For PSET, we rely on the SC Map Mask Register to POKE information to the right plane. The Map Mask Register allows us to select one, two, three, or all four planes at once by masking them via their bitflag values: 1 for plane 0, 2 for plane 1, 4 for plane 2, and 8 for plane 3 (to select all planes, just do 1 + 2 + 4 + 8 = 15). After selecting the plane we want to work with, we reach to the page memory Segment via DEF SEG and POKE the pixel value. The X coordinate is divided by 4 because four pixels are stored on the exact same address. The same way, while 320 pixels are displayed, only 80 addresses exist for that line. Thus, we move one line down by multiplying the Y coordinate by 80.
			DIM SHARED yPageSeg AS INTEGER
			yPageSeg = &HA000
			'
' Set pixel on active page
'
			SUB yPSET (x AS INTEGER, y AS INTEGER, c AS INTEGER)
			  OUT scINDEX, scMapMask     ' select plane masking function
			  OUT scDATA, 2 ^ (x AND 3)  ' mask only one plane
			  DEF SEG = yPageSeg         ' select video page
			  POKE (x \ 4 + y * 80), c   ' plot pixel
			  DEF SEG
			END SUB
			Since planes are accessed via bit mask, if we select all 4 planes at once, we only have to write to 16,000 addresses to color all 64,000 pixels of the page! The new CLS routine is basically the same code as PSET, if only a lot simpler:
			DIM SHARED yPageSeg AS INTEGER
			yPageSeg = &HA000
			'
' Clear active page
'
			SUB yCLS (c AS INTEGER)
			  OUT scINDEX, scMapMask     ' select plane masking function
			  OUT scDATA, &HF            ' select all four planes
			  DEF SEG = yPageSeg         ' select video page
			  FOR i% = 0 TO 15999        ' write to 16,000 addresses
			    POKE i%, c
			  NEXT i%
			  DEF SEG
			END SUB
			The POINT replacement routine is different from PSET because it relies on GC register Read Map Select rather than SC register Map Mask. Also, while it is possible to write to multiple planes at once using a bit mask, it is not possible to read from more than one plane at a time and thus, this function takes the plane index (which is still the X coordinate modulo 4:)

- [Requirements]:
#1 Print the stretch of the excerpt on VGA planes from "For PSET, we" through "INTEGER, c AS INTEGER)".
#2 For each plane that the excerpt on VGA planes assigns a bitflag value to, give the plane and its value.
The material after this point has nothing to do with the excerpt on VGA planes.

- [Recorded information]:
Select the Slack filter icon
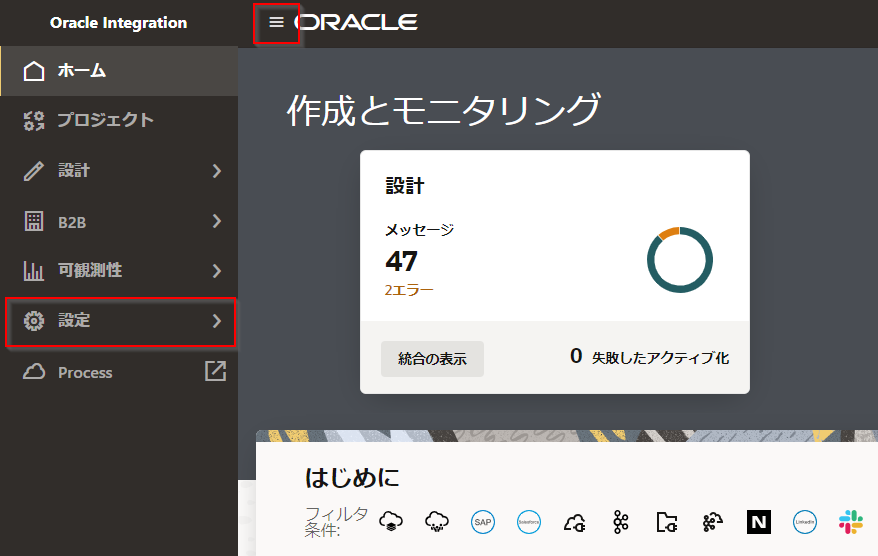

- [Solutions below]:
#1
For PSET, we rely on the SC Map Mask Register to POKE information to the right plane. The Map Mask Register allows us to select one, two, three, or all four planes at once by masking them via their bitflag values: 1 for plane 0, 2 for plane 1, 4 for plane 2, and 8 for plane 3 (to select all planes, just do 1 + 2 + 4 + 8 = 15). After selecting the plane we want to work with, we reach to the page memory Segment via DEF SEG and POKE the pixel value. The X coordinate is divided by 4 because four pixels are stored on the exact same address. The same way, while 320 pixels are displayed, only 80 addresses exist for that line. Thus, we move one line down by multiplying the Y coordinate by 80.
			DIM SHARED yPageSeg AS INTEGER
			yPageSeg = &HA000
			'
' Set pixel on active page
'
			SUB yPSET (x AS INTEGER, y AS INTEGER, c AS INTEGER)

#2
- Plane 0: 1
- Plane 1: 2
- Plane 2: 4
- Plane 3: 8